===== Page =====

30 mai. 2022Arts majeurs, arts mineurs 3/4
Valeur artistique et hiérarchie des arts
Toute hiérarchisation des arts en termes de « dignité » comparée, et en particulier celle entre arts majeurs et arts mineurs, présuppose explicitement ou implicitement que la valeur des œuvres individuelles est liée de manière non aléatoire à la valeur générique de l’art ou de la forme d’art dans laquelle elles s’inscrivent. Est-ce à dire que même lorsqu’un artiste mineur excelle dans son art il ne peut jamais atteindre le statut d’un artiste pratiquant un art majeur, même dans le cas où l’œuvre de ce dernier est considérée comme étant médiocre (comparativement à d’autres œuvres du même art majeur) ? La réponse à la question dépend de la manière dont on conçoit la distinction entre arts majeurs et arts mineurs. Si on pense que le passage des uns aux autres est un passage progressif, et en particulier si on admet que dans les arts mineurs il peut aussi y avoir une dimension intellectuelle (par exemple, qu’il peut y avoir un dessein à l’origine d’une pièce d’orfèvrerie comme il y en a à l’origine de la création d’une sculpture) il n’y a aucune raison de ne pas admettre qu’il puisse arriver qu’une pièce d’un art mineur ait une valeur artistique supérieure à une œuvre appartenant à un art majeur. Il en va autrement si la différence est considérée comme statutaire, car dans ce cas les deux types d’art sont incommensurables et appartiennent à des champs de création radicalement discontinus. Dans ce cas une œuvre relevant des arts mécaniques ne saurait jamais atteindre la « dignité », la « grandeur », l’« importance » etc., d’une œuvre des arts majeurs, puisque n’importe quelle œuvre majeure possède une dignité statutairement plus grande que n’importe quelle œuvre issue d’un art mineur.

===== Données brutes =====

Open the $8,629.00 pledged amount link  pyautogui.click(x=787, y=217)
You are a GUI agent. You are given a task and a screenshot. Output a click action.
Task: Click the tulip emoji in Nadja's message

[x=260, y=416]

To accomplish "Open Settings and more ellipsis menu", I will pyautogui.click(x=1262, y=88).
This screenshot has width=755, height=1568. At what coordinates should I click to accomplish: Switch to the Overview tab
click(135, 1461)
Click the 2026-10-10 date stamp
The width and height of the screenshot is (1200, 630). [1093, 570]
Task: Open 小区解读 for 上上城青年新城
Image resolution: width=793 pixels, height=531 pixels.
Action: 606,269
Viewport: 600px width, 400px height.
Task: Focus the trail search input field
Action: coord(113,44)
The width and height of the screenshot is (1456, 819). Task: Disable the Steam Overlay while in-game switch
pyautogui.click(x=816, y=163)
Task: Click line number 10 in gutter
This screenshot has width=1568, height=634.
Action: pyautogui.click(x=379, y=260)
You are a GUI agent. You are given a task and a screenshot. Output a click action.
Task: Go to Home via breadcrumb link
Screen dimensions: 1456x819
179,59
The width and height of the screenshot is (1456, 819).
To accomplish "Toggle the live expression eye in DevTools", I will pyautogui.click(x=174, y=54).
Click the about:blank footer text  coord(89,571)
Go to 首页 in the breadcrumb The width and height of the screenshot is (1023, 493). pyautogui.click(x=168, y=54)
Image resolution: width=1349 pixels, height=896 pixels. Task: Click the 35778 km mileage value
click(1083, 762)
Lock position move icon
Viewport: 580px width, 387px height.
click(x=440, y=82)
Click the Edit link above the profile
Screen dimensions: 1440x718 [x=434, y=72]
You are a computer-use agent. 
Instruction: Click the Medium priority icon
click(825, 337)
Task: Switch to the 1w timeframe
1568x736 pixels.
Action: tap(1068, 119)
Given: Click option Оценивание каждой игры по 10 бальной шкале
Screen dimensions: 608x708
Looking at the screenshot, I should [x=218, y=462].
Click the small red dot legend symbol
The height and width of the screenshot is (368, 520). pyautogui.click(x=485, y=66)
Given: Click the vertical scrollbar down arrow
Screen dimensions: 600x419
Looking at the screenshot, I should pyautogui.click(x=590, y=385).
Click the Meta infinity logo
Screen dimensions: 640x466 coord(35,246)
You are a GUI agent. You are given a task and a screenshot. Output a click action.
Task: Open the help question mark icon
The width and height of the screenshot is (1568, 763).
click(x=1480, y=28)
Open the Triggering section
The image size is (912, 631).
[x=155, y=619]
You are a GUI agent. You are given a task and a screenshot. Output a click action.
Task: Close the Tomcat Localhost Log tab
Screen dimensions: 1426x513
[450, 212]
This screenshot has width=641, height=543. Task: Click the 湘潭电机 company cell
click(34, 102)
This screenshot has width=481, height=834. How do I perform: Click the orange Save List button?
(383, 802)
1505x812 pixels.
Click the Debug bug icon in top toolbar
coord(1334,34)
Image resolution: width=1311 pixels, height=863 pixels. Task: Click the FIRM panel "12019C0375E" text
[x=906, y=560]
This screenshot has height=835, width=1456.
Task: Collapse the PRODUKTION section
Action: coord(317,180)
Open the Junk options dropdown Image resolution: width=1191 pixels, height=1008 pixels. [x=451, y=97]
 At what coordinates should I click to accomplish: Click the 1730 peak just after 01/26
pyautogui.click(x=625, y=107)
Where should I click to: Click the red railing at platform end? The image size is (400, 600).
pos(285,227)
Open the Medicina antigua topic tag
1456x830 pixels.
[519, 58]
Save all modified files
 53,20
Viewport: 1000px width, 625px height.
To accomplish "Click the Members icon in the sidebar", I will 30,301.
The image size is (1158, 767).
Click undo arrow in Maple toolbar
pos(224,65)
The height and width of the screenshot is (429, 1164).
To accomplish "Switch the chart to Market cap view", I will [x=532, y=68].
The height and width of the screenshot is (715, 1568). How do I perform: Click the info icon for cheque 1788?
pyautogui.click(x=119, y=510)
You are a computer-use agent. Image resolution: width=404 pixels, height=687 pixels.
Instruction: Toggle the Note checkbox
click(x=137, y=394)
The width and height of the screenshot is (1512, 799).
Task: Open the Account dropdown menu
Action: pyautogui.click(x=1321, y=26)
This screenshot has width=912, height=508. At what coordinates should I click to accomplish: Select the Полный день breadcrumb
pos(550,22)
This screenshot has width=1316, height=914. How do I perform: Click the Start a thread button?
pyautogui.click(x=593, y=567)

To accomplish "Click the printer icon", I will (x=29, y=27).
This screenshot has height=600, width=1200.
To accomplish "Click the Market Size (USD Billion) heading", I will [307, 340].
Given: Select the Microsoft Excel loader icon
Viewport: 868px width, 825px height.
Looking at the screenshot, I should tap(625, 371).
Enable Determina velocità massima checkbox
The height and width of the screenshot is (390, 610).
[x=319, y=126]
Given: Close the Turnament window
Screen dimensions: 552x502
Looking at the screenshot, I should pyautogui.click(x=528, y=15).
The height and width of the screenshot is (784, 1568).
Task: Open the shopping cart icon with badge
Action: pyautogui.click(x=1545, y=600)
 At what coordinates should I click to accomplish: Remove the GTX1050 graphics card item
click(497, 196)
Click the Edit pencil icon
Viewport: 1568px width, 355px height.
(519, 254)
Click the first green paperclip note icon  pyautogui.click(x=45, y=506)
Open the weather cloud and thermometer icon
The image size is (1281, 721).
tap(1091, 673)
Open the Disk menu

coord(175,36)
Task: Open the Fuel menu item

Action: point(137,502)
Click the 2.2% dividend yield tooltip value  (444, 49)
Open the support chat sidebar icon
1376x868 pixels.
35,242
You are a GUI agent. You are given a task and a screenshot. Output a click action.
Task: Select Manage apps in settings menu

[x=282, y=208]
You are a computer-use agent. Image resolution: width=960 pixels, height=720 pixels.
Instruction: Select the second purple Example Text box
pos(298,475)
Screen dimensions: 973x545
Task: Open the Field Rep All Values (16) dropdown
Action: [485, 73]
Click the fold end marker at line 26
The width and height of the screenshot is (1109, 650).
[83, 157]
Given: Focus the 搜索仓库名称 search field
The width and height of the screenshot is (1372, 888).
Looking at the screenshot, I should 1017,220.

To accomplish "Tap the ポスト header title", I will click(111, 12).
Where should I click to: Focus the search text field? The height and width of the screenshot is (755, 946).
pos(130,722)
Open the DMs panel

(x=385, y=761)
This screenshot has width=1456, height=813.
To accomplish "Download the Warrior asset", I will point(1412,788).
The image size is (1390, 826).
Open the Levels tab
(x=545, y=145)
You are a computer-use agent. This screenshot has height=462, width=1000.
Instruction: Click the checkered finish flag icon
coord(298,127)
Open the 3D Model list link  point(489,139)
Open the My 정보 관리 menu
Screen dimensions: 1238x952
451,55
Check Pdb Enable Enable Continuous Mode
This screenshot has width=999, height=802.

=====

Consigne: Recopiez intégralement, sans rien modifier, le texte sur les arts majeurs et les arts mineurs. Servez-vous uniquement du texte.

Solution rédigée:
30 mai. 2022Arts majeurs, arts mineurs 3/4
Valeur artistique et hiérarchie des arts
Toute hiérarchisation des arts en termes de « dignité » comparée, et en particulier celle entre arts majeurs et arts mineurs, présuppose explicitement ou implicitement que la valeur des œuvres individuelles est liée de manière non aléatoire à la valeur générique de l’art ou de la forme d’art dans laquelle elles s’inscrivent. Est-ce à dire que même lorsqu’un artiste mineur excelle dans son art il ne peut jamais atteindre le statut d’un artiste pratiquant un art majeur, même dans le cas où l’œuvre de ce dernier est considérée comme étant médiocre (comparativement à d’autres œuvres du même art majeur) ? La réponse à la question dépend de la manière dont on conçoit la distinction entre arts majeurs et arts mineurs. Si on pense que le passage des uns aux autres est un passage progressif, et en particulier si on admet que dans les arts mineurs il peut aussi y avoir une dimension intellectuelle (par exemple, qu’il peut y avoir un dessein à l’origine d’une pièce d’orfèvrerie comme il y en a à l’origine de la création d’une sculpture) il n’y a aucune raison de ne pas admettre qu’il puisse arriver qu’une pièce d’un art mineur ait une valeur artistique supérieure à une œuvre appartenant à un art majeur. Il en va autrement si la différence est considérée comme statutaire, car dans ce cas les deux types d’art sont incommensurables et appartiennent à des champs de création radicalement discontinus. Dans ce cas une œuvre relevant des arts mécaniques ne saurait jamais atteindre la « dignité », la « grandeur », l’« importance » etc., d’une œuvre des arts majeurs, puisque n’importe quelle œuvre majeure possède une dignité statutairement plus grande que n’importe quelle œuvre issue d’un art mineur.